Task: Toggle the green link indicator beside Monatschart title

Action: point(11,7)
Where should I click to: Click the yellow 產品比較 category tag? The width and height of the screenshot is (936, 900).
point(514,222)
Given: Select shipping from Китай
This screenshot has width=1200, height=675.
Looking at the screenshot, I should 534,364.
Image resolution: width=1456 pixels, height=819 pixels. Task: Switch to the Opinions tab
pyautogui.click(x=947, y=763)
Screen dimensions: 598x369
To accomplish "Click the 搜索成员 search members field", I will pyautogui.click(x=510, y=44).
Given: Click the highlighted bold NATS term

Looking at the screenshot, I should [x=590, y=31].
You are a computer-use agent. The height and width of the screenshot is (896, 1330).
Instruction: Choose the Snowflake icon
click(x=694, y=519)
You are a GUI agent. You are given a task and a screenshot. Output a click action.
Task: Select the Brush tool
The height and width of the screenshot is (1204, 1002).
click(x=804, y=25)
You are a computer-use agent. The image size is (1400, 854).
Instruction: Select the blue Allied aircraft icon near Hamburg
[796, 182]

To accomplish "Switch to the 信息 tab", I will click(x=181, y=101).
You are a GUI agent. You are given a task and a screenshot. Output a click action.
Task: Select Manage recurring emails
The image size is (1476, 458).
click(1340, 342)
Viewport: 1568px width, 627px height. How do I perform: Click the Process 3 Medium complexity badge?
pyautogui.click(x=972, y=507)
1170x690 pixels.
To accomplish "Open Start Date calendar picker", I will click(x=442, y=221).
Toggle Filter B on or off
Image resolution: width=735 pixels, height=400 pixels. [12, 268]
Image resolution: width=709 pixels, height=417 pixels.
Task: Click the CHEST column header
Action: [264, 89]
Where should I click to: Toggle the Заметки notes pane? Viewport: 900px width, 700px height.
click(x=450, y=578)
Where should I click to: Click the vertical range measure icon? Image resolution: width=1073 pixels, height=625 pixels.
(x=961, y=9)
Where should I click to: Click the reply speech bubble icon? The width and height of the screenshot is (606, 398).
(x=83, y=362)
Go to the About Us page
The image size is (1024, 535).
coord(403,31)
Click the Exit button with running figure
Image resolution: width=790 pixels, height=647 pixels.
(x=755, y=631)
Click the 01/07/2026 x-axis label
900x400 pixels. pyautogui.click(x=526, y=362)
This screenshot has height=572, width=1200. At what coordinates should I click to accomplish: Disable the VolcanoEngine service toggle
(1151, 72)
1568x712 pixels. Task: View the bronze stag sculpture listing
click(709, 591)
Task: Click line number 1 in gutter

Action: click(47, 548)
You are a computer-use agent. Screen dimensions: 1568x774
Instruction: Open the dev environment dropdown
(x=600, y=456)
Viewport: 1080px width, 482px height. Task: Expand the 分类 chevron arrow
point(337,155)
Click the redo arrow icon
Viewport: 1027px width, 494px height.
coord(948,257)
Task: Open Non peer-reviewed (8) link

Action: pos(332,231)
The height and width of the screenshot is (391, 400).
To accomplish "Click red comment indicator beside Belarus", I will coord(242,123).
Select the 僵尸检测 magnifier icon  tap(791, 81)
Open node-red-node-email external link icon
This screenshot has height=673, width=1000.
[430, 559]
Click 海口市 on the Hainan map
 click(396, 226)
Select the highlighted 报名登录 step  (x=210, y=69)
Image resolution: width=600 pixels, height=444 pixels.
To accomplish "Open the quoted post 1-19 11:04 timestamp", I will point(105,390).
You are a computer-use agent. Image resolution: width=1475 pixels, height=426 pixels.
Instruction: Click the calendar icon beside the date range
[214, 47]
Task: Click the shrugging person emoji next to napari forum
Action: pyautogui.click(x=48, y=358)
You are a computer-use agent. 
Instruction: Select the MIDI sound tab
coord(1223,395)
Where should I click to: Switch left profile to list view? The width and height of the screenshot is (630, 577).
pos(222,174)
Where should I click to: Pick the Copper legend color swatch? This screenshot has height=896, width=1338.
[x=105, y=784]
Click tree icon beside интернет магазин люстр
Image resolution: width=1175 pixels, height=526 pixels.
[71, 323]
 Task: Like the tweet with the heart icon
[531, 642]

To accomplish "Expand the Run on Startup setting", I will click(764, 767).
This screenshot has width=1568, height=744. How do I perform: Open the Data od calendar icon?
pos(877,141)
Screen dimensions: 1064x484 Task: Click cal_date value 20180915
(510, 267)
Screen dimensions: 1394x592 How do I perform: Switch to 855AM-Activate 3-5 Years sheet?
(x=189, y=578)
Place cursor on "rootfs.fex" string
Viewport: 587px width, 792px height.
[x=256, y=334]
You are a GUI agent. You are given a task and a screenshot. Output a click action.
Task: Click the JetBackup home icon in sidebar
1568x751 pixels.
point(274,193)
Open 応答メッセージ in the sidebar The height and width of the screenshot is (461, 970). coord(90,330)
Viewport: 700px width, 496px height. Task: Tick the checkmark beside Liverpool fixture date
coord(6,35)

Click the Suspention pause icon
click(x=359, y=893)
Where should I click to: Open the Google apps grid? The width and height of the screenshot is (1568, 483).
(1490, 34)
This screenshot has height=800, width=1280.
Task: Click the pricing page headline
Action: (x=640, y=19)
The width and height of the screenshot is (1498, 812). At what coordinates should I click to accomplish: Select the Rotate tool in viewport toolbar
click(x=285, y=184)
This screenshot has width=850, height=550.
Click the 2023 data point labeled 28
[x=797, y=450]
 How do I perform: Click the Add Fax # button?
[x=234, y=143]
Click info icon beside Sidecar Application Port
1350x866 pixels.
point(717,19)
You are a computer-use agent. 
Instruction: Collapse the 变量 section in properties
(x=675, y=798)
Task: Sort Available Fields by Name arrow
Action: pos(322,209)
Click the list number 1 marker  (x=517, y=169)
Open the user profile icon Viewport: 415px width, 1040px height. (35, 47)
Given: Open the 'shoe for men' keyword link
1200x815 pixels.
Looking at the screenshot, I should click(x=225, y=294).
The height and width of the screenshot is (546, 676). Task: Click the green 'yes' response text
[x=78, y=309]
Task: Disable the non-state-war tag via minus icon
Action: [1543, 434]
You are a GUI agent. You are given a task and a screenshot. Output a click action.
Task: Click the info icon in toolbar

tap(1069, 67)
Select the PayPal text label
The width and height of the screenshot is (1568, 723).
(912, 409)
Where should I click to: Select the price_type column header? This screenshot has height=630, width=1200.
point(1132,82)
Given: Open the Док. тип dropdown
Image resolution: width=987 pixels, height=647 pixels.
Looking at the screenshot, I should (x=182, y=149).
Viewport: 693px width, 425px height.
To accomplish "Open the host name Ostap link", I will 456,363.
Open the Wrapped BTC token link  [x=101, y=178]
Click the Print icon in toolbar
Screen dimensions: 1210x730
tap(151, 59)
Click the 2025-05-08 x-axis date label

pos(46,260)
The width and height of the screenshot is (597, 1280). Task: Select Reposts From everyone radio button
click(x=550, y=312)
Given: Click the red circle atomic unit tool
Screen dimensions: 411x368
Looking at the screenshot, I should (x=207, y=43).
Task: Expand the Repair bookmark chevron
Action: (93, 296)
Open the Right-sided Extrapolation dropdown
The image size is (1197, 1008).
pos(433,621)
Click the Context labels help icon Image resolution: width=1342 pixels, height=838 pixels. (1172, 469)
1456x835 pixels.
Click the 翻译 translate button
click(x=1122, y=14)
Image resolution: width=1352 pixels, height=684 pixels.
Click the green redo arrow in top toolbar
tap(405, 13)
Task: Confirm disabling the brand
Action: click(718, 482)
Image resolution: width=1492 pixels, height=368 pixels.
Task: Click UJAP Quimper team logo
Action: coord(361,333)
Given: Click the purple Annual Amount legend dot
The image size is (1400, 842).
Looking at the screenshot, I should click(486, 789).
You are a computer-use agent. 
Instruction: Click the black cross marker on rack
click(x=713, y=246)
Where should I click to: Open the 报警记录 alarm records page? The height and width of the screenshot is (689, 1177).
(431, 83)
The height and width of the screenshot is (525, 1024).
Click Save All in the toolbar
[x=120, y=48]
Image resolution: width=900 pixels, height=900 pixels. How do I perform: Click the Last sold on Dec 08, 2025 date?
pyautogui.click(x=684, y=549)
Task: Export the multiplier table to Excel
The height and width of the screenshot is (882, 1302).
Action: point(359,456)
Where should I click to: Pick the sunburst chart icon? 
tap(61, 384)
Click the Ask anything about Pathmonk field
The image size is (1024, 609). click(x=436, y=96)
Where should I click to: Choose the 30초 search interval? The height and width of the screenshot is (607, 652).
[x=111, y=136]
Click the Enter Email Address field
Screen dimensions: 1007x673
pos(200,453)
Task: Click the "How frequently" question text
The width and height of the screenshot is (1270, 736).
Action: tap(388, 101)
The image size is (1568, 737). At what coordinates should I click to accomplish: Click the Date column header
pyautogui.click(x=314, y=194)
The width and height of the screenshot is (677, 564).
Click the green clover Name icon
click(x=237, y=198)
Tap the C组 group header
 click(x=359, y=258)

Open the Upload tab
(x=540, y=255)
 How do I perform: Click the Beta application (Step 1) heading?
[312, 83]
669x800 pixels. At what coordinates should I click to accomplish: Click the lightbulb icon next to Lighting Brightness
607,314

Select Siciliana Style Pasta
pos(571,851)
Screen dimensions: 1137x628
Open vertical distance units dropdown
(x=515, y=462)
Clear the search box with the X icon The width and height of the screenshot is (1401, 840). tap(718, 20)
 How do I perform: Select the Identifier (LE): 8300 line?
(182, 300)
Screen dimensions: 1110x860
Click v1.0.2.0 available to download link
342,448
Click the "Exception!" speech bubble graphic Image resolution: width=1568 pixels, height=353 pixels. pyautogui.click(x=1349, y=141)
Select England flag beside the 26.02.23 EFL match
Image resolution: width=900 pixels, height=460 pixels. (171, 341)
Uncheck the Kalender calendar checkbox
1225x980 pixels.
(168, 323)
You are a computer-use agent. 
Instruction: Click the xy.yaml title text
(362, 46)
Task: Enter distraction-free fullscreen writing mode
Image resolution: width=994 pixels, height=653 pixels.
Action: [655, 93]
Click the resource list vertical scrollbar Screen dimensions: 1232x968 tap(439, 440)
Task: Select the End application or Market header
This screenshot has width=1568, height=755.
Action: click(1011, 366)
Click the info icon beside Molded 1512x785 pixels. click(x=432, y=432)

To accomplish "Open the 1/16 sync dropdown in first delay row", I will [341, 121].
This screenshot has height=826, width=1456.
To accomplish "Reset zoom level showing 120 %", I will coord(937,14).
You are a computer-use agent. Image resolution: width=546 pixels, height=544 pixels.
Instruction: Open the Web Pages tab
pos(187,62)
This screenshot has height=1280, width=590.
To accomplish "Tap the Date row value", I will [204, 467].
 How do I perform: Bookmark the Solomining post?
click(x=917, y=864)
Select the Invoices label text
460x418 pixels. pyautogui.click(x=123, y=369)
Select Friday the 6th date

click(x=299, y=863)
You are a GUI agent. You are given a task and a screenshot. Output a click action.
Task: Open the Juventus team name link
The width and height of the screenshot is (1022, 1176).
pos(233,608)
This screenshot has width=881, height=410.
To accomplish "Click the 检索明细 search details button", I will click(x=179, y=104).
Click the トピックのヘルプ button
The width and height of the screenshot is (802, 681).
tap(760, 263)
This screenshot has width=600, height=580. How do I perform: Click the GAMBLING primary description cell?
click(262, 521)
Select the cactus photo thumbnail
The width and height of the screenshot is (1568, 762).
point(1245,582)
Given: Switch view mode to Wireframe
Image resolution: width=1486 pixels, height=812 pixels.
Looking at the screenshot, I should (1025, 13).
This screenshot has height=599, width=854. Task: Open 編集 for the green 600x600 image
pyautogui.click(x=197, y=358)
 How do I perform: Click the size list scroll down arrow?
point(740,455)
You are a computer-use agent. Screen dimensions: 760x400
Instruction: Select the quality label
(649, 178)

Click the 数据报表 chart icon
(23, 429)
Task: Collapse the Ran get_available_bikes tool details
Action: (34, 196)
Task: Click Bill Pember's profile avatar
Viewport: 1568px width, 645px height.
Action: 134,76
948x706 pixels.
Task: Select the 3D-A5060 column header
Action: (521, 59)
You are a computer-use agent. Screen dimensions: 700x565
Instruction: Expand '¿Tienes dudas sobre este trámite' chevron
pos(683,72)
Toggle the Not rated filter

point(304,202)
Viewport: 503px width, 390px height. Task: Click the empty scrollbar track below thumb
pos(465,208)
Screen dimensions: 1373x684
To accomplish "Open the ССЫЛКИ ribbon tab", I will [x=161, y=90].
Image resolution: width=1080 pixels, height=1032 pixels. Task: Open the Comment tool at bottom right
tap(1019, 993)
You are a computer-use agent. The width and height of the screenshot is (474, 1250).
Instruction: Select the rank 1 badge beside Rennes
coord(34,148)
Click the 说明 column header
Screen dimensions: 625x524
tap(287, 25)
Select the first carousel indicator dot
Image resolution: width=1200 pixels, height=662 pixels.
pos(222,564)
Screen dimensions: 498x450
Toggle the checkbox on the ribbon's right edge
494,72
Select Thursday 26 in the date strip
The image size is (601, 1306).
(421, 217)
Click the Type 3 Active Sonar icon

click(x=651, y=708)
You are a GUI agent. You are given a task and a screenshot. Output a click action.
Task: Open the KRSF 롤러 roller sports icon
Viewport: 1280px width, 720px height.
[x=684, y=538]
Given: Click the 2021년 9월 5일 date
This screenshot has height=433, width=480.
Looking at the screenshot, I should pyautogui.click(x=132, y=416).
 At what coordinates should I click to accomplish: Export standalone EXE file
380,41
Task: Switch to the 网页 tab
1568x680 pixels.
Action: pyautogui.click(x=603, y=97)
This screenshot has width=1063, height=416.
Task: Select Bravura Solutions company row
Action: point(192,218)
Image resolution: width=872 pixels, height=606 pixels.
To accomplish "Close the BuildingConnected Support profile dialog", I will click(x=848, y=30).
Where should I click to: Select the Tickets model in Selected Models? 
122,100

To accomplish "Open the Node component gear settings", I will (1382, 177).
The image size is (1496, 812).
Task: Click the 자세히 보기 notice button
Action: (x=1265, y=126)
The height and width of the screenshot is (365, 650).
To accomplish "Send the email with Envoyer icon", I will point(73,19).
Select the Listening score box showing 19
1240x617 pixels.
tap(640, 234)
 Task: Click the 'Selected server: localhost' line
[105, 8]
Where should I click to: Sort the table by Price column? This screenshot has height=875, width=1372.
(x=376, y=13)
····················
TASK ITEM
The answer must consist of each line from the entries that contains the string "showing".

SOLUTION BELOW
To accomplish "Reset zoom level showing 120 %", I will coord(937,14).
Select the Listening score box showing 19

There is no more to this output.